著者
三原 信一
出版者
佐賀大学
雑誌
一般研究(C)
巻号頁・発行日
1994

(1)CAI教材導入前の学習過程の分析:被験者を大学生とした中学校技術・家庭科の教科書を参考にした内燃機関の分解組立学習を行い、作業分析を行った。この結果をもとに、まず、簡易型燃焼実験装置の製作、ビデオによる気化器の学習教材の製作を行った。簡易型燃焼実験装置についてはその結果を産業技術教育学会全国大会に報告した。さらにこれらの教材開発をもとに、CAIの導入効果が得られる内容を検討し、その第一段階として内燃機関の機構学習につながるリンク装置のCAI教材を開発することにした。

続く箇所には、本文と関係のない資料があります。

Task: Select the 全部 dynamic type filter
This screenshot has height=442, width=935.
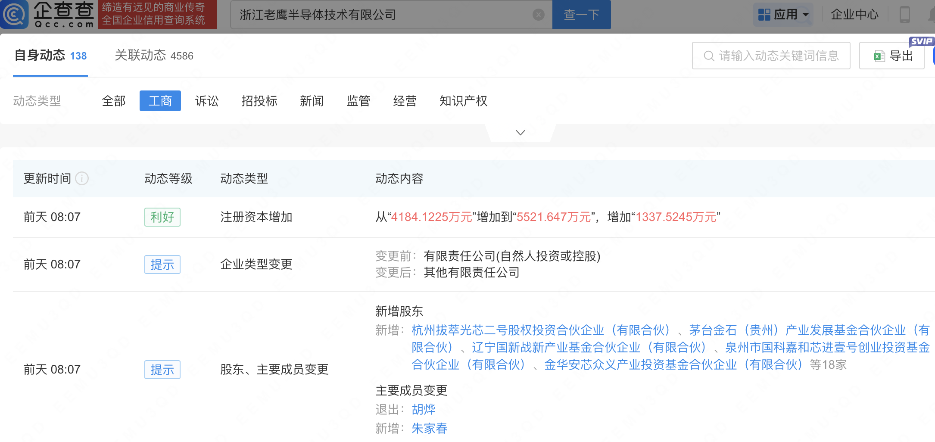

(2)CAI教材の作成技法の開発:開発の理念として、単にリンク装置の動きを理解するという基本的な学習としての、一方向的な内容にするのではなく、基本的な学習内容をさらに応用化する能力を養うために自主的に教材に参加できる双方向的な内容にすることとした。具体的には、生徒にリンクの動く範囲をマウスを用いて入力させると、その動きを満足するリンク装置がディスプレイに動画表示され、ついで、このリンク装置の各リンクにマウスを用いて絵を重ねさせると、これらの絵がリンクの動きに従ってシミュレーション表示されるソフトになる。この内容は、産業技術教育学会情報部会において報告した。この中で用いた動画技法は、非常に簡便にかつ容易に複雑な絵(モジュール)を任意の関数で動画出来るものであり、リンク機構の学習以外の教材に広く応用できるので、今後開発を続行していきたい。(3)授業実践:2項で述べた開発ソフトを用いて初任者教師による授業実践を行い、開発教材の検討を行った。個性的で創造性の高い学習結果が得られ、CAI教材が学習効果の質を高めるのに非常に有効であることが明らかになった。この結果は来年度の産業技術教育学会で報告する。